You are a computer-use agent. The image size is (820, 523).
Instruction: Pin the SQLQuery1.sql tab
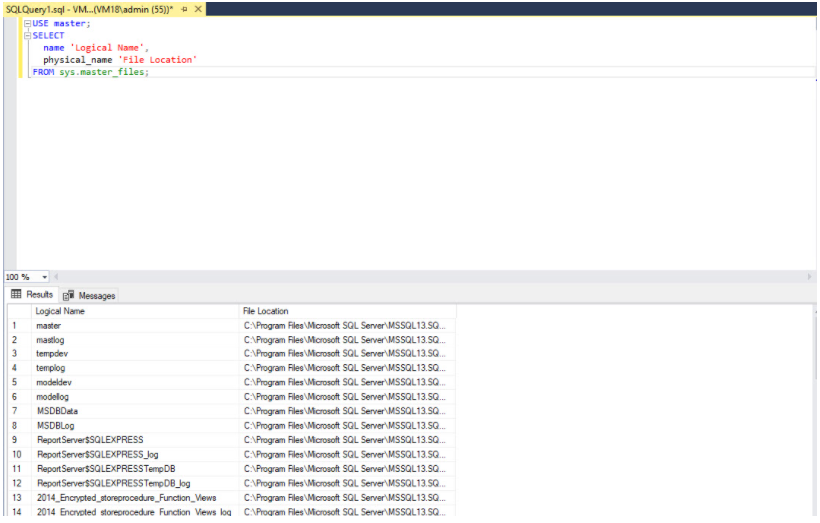tap(184, 9)
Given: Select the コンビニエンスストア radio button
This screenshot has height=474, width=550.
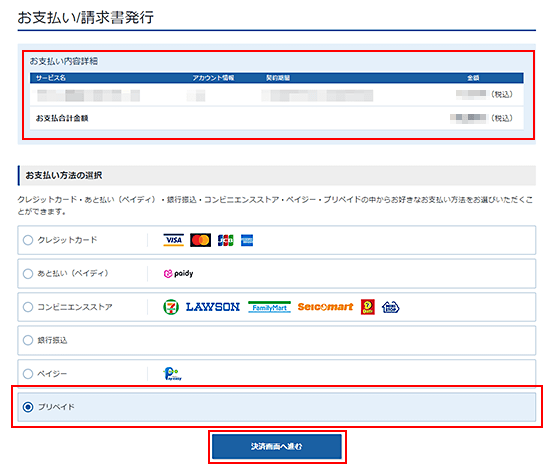Looking at the screenshot, I should point(28,307).
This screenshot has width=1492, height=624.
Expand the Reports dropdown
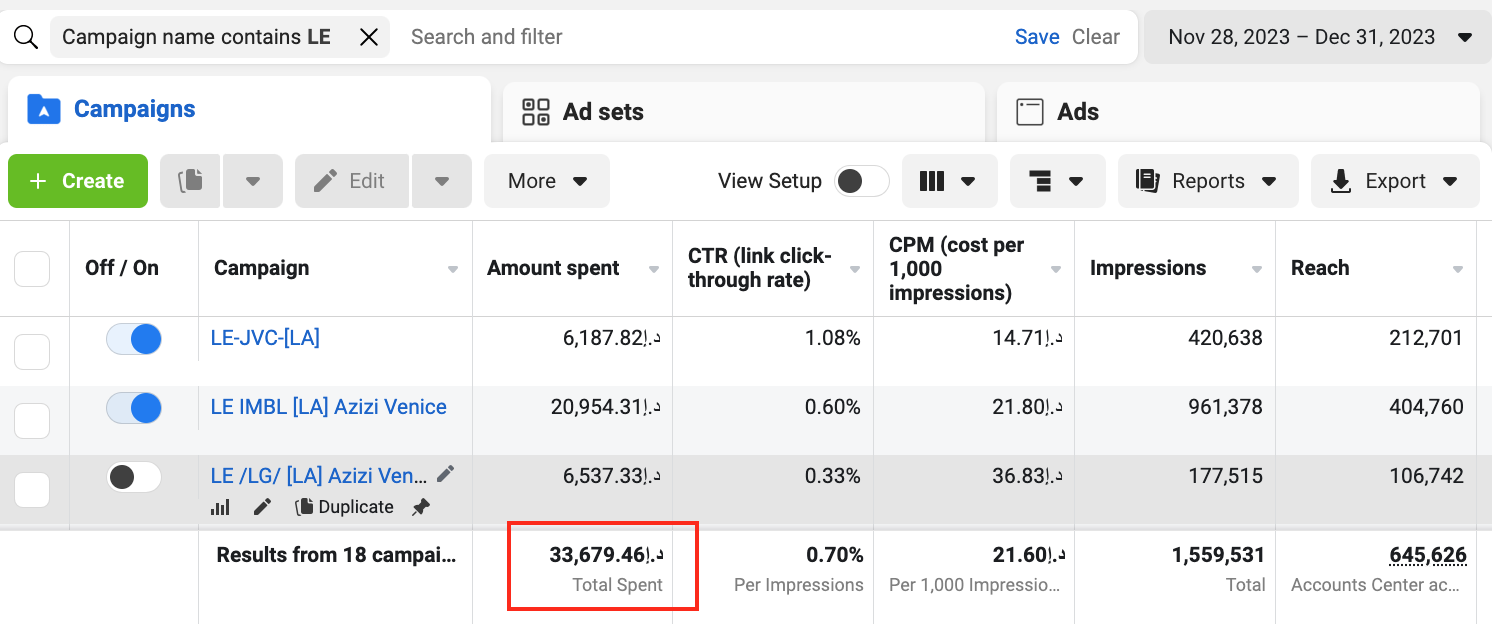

# # # #

• _Activity_: As you output the material, omit the pictures but alter nothing else.

• _Response_:
You are a computer-use agent. The image size is (820, 523).
Instruction: Pin the SQLQuery1.sql tab
tap(184, 9)
Given: Select the コンビニエンスストア radio button
This screenshot has height=474, width=550.
Looking at the screenshot, I should point(28,307).
This screenshot has width=1492, height=624.
Expand the Reports dropdown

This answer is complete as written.